Сейчас он должен приказать мне отойти на несколько шагов, после чего сунет пистолет за пояс и возьмется за скобу. Но чего он медлит? Почему смотрит себе под ноги?
– Чьи это следы? – пробормотал Дацык и поставил ногу рядом с четким отпечатком рифленой подошвы. – Не мои… А ну-ка, задери ногу! У тебя какая подошва?
– Не надо ничего задирать, – вдруг прозвучал незнакомый мужской голос. – Это мои следы.
Глава 37
ВСЕ
Дацык не успел обернуться, как ему в затылок уперся автоматный ствол. За его спиной стоял невысокий коренастый милиционер в серой форме с лейтенантскими погонами. На поясном ремне висела портативная радиостанция, которая безостановочно шипела, будто внутри ее жарилась яичница. У лейтенанта было широкое доброе лицо, на котором чеканно вырисовались хроническая усталость и лень. Дацык оторопел и стал медленно-медленно разгибаться и поднимать руки, словно он был водолазом и работал сейчас на глубине. Я обратил внимание, что пистолета в его руке уже не было, он успел незаметно сунуть оружие в карман куртки. Наивно полагать, что внезапное появление в бандитском логове гаранта справедливости и законности привело меня в чувство восторга. Наверное, я испытывал те же чувства, что и Дацык. С моим заклятым врагом мы вдруг стали союзниками.
Лейтенант убедился, что Дацык правильно отреагировал на его появление, опустил автомат и перевел взгляд на меня:
– Вацура Кирилл Андреевич?
Я пожал плечами, будто надеялся, что эту непреложную истину еще можно будет поставить под сомнение.
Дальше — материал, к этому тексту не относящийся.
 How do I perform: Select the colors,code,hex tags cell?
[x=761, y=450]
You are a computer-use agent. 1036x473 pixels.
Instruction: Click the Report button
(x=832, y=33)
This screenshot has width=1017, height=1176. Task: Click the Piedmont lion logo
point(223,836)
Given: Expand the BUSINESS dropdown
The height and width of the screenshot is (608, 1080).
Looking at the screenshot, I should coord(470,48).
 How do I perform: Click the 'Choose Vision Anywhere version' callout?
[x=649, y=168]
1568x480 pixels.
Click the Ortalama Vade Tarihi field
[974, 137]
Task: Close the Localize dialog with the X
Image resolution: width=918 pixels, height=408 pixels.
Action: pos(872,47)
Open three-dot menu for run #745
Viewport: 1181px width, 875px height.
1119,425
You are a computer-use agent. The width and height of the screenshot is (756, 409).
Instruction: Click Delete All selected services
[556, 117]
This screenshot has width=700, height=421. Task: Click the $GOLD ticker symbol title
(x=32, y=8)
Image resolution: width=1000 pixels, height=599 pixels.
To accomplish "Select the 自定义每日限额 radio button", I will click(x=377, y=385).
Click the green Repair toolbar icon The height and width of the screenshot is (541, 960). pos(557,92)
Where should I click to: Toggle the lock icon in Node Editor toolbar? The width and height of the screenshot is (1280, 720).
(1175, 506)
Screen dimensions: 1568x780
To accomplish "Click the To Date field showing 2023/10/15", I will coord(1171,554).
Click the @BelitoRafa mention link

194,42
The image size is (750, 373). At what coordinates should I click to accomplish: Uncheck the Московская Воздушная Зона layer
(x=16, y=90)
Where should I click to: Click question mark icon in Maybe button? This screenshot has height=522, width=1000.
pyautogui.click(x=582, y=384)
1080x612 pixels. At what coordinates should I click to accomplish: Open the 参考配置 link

Лейтенант сдвинул кепи на затылок, промокнул платком вспотевший лоб и как-то нерешительно, словно был согласен рассмотреть альтернативные предложения, произнес:
– Ну что? Пойдем к столу?
На Дацыка страшно было смотреть. У бедолаги было такое лицо, будто он всю жизнь верой и правдой вкалывал на заводе, и вдруг ему объявили, что пенсии у него никогда не будет, да еще в грубой форме выставили за ворота. Я чувствовал себя не менее скверно. Милиция нашла меня там, где я меньше всего ждал ее. Что у меня теперь впереди? Уж конечно, не грамота за содействие органам правопорядка и не крепкие милицейские рукопожатия… Мы шли с Дацыком к столу, и вид у нас, должно быть, был весьма обескураженный. Лейтенант вздыхал за нашими спинами и зевал. Казалось, что это не он принуждает нас к каким-то действиям, а, наоборот, мы грузим его своими проблемами.
Компания, сгруппировавшаяся у стола, пережила появление милиционера еще более тяжело, чем мы с Дацыком. Надо сказать, что Альбинос и Лера, которые сидели лицом к склону, не сразу разглядели за моей спиной низкорослого лейтенанта. Получилось, что мы подсунули им милиционера неожиданным сюрпризом, буквально вручили его, как хлеб-соль. При виде человека в форме и с «калашниковым» наперевес Лера потеряла дар речи. Раскрыв рот, она с откровенным ужасом уставилась на погоны со звездочками. Альбинос остался внешне спокойным, даже трубка не дрожала в его пальцах, но держал он ее криво, отчего тлеющие угольки сыпались ему на грудь. Альбинос не замечал этого, как и едкого запаха горящей синтетики. Шоковая пауза затянулась. Дацык, не желая, чтобы ответственность за появление милиционера Альбинос возложил на него, развел руки в стороны, пожал плечами и пробормотал:
– Вот гость к нам пожаловал… Вот только откуда – ума не приложу!
– Лейтенант Рукомойский, – представился милиционер, снова вздохнул и добавил: – Уголовный розыск. Прошу документики на стол.
– А мы ничего плохого не сделали! – не вовремя обрела дар речи Лера.
– Охотно верю, – ответил лейтенант, сел за стол, снял кепи и тщательно протер влажную лысину платком.
Альбинос протянул ему два паспорта – свой и Леры. Лейтенант покосился на меня и Дацыка:
– Присаживайтесь пока… А то стоите, как вышки за колючей проволокой.